SHORT EXERCISE: Rewrite all of the records below, replacing "GUI agent" with "GUI assistant" wherever it occurs and leaving everything else untouched.

Data records
————

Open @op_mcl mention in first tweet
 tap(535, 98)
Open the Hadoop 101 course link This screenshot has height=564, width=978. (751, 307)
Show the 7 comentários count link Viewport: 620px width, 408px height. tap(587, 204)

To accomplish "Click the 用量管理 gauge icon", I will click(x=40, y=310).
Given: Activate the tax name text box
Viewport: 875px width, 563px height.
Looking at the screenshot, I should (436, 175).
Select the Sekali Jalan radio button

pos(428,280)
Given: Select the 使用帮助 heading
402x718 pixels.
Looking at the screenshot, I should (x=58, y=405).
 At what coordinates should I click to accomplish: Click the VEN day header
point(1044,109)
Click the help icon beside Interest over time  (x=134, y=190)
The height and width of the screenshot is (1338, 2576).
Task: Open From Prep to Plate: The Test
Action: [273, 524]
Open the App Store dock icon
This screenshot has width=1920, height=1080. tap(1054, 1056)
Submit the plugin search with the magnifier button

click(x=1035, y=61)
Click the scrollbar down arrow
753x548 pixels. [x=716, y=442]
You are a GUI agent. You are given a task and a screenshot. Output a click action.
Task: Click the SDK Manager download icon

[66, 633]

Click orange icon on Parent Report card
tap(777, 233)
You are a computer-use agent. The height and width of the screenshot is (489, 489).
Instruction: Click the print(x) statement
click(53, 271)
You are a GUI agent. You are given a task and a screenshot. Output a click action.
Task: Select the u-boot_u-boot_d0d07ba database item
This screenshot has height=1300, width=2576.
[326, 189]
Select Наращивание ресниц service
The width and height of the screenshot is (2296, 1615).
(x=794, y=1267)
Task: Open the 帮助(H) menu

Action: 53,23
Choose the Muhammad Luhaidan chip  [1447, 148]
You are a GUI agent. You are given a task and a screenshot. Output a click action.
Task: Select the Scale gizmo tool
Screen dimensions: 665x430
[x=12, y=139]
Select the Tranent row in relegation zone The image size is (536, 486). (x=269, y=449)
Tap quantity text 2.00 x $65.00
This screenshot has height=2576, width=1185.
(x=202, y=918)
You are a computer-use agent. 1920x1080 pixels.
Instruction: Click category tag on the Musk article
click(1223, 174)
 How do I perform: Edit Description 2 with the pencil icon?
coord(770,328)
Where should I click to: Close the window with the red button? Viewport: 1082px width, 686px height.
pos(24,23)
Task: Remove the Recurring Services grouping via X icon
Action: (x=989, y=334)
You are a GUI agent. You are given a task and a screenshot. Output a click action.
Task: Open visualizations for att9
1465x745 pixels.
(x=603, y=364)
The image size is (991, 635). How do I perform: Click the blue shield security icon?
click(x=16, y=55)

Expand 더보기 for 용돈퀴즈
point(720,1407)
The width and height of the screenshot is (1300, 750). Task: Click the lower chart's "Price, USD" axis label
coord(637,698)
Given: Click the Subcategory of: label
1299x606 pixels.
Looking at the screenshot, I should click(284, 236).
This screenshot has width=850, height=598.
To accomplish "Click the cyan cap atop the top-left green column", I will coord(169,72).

————

TASK SOLUTION:
Open @op_mcl mention in first tweet
 tap(535, 98)
Open the Hadoop 101 course link This screenshot has height=564, width=978. (751, 307)
Show the 7 comentários count link Viewport: 620px width, 408px height. tap(587, 204)

To accomplish "Click the 用量管理 gauge icon", I will click(x=40, y=310).
Given: Activate the tax name text box
Viewport: 875px width, 563px height.
Looking at the screenshot, I should (436, 175).
Select the Sekali Jalan radio button

pos(428,280)
Given: Select the 使用帮助 heading
402x718 pixels.
Looking at the screenshot, I should (x=58, y=405).
 At what coordinates should I click to accomplish: Click the VEN day header
point(1044,109)
Click the help icon beside Interest over time  (x=134, y=190)
The height and width of the screenshot is (1338, 2576).
Task: Open From Prep to Plate: The Test
Action: [273, 524]
Open the App Store dock icon
This screenshot has width=1920, height=1080. tap(1054, 1056)
Submit the plugin search with the magnifier button

click(x=1035, y=61)
Click the scrollbar down arrow
753x548 pixels. [x=716, y=442]
You are a GUI assistant. You are given a task and a screenshot. Output a click action.
Task: Click the SDK Manager download icon

[66, 633]

Click orange icon on Parent Report card
tap(777, 233)
You are a computer-use agent. The height and width of the screenshot is (489, 489).
Instruction: Click the print(x) statement
click(53, 271)
You are a GUI assistant. You are given a task and a screenshot. Output a click action.
Task: Select the u-boot_u-boot_d0d07ba database item
This screenshot has height=1300, width=2576.
[326, 189]
Select Наращивание ресниц service
The width and height of the screenshot is (2296, 1615).
(x=794, y=1267)
Task: Open the 帮助(H) menu

Action: 53,23
Choose the Muhammad Luhaidan chip  [1447, 148]
You are a GUI assistant. You are given a task and a screenshot. Output a click action.
Task: Select the Scale gizmo tool
Screen dimensions: 665x430
[x=12, y=139]
Select the Tranent row in relegation zone The image size is (536, 486). (x=269, y=449)
Tap quantity text 2.00 x $65.00
This screenshot has height=2576, width=1185.
(x=202, y=918)
You are a computer-use agent. 1920x1080 pixels.
Instruction: Click category tag on the Musk article
click(1223, 174)
 How do I perform: Edit Description 2 with the pencil icon?
coord(770,328)
Where should I click to: Close the window with the red button? Viewport: 1082px width, 686px height.
pos(24,23)
Task: Remove the Recurring Services grouping via X icon
Action: (x=989, y=334)
You are a GUI assistant. You are given a task and a screenshot. Output a click action.
Task: Open visualizations for att9
1465x745 pixels.
(x=603, y=364)
The image size is (991, 635). How do I perform: Click the blue shield security icon?
click(x=16, y=55)

Expand 더보기 for 용돈퀴즈
point(720,1407)
The width and height of the screenshot is (1300, 750). Task: Click the lower chart's "Price, USD" axis label
coord(637,698)
Given: Click the Subcategory of: label
1299x606 pixels.
Looking at the screenshot, I should click(284, 236).
This screenshot has width=850, height=598.
To accomplish "Click the cyan cap atop the top-left green column", I will coord(169,72).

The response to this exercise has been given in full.